═══ Available records

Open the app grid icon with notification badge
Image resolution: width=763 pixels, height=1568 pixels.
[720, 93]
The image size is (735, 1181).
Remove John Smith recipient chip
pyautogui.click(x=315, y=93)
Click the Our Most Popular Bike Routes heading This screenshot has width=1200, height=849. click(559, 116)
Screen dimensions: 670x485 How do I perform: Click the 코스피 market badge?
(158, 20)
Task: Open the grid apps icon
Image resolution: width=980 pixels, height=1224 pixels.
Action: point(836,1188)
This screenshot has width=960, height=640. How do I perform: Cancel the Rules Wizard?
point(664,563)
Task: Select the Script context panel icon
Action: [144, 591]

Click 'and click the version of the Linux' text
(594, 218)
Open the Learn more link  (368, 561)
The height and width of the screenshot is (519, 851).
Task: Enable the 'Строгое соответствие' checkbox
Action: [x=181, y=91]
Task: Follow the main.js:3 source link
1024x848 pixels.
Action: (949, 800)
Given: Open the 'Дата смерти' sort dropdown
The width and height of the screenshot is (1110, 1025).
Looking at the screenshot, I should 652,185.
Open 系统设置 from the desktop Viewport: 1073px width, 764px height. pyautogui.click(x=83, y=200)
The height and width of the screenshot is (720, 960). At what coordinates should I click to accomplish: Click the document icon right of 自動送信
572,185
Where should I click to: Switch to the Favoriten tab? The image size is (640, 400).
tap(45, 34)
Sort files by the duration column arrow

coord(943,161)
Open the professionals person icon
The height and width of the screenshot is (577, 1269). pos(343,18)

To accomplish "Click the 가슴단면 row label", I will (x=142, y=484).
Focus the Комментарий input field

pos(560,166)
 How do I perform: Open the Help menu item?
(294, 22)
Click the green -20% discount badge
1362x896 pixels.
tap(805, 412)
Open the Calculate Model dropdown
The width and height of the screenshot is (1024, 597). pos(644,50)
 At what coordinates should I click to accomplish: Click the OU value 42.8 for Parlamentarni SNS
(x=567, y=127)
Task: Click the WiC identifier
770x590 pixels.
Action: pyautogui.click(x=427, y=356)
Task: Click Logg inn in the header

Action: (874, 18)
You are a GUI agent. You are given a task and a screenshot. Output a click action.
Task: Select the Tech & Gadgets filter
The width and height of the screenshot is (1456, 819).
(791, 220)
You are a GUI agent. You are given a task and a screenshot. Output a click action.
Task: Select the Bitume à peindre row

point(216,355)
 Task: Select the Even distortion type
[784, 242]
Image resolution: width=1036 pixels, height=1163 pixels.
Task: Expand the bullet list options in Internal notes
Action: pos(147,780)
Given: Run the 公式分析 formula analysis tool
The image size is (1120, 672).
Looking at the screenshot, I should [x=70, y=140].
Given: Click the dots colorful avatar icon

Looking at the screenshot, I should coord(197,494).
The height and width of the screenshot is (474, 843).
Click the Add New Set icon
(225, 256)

══════

Each line above should appear again, reproduced exactly.

Open the app grid icon with notification badge
Image resolution: width=763 pixels, height=1568 pixels.
[720, 93]
The image size is (735, 1181).
Remove John Smith recipient chip
pyautogui.click(x=315, y=93)
Click the Our Most Popular Bike Routes heading This screenshot has width=1200, height=849. click(559, 116)
Screen dimensions: 670x485 How do I perform: Click the 코스피 market badge?
(158, 20)
Task: Open the grid apps icon
Image resolution: width=980 pixels, height=1224 pixels.
Action: point(836,1188)
This screenshot has width=960, height=640. How do I perform: Cancel the Rules Wizard?
point(664,563)
Task: Select the Script context panel icon
Action: [144, 591]

Click 'and click the version of the Linux' text
(594, 218)
Open the Learn more link  (368, 561)
The height and width of the screenshot is (519, 851).
Task: Enable the 'Строгое соответствие' checkbox
Action: [x=181, y=91]
Task: Follow the main.js:3 source link
1024x848 pixels.
Action: (949, 800)
Given: Open the 'Дата смерти' sort dropdown
The width and height of the screenshot is (1110, 1025).
Looking at the screenshot, I should 652,185.
Open 系统设置 from the desktop Viewport: 1073px width, 764px height. pyautogui.click(x=83, y=200)
The height and width of the screenshot is (720, 960). At what coordinates should I click to accomplish: Click the document icon right of 自動送信
572,185
Where should I click to: Switch to the Favoriten tab? The image size is (640, 400).
tap(45, 34)
Sort files by the duration column arrow

coord(943,161)
Open the professionals person icon
The height and width of the screenshot is (577, 1269). pos(343,18)

To accomplish "Click the 가슴단면 row label", I will (x=142, y=484).
Focus the Комментарий input field

pos(560,166)
 How do I perform: Open the Help menu item?
(294, 22)
Click the green -20% discount badge
1362x896 pixels.
tap(805, 412)
Open the Calculate Model dropdown
The width and height of the screenshot is (1024, 597). pos(644,50)
 At what coordinates should I click to accomplish: Click the OU value 42.8 for Parlamentarni SNS
(x=567, y=127)
Task: Click the WiC identifier
770x590 pixels.
Action: pyautogui.click(x=427, y=356)
Task: Click Logg inn in the header

Action: (874, 18)
You are a GUI agent. You are given a task and a screenshot. Output a click action.
Task: Select the Tech & Gadgets filter
The width and height of the screenshot is (1456, 819).
(791, 220)
You are a GUI agent. You are given a task and a screenshot. Output a click action.
Task: Select the Bitume à peindre row

point(216,355)
 Task: Select the Even distortion type
[784, 242]
Image resolution: width=1036 pixels, height=1163 pixels.
Task: Expand the bullet list options in Internal notes
Action: pos(147,780)
Given: Run the 公式分析 formula analysis tool
The image size is (1120, 672).
Looking at the screenshot, I should [x=70, y=140].
Given: Click the dots colorful avatar icon

Looking at the screenshot, I should coord(197,494).
The height and width of the screenshot is (474, 843).
Click the Add New Set icon
(225, 256)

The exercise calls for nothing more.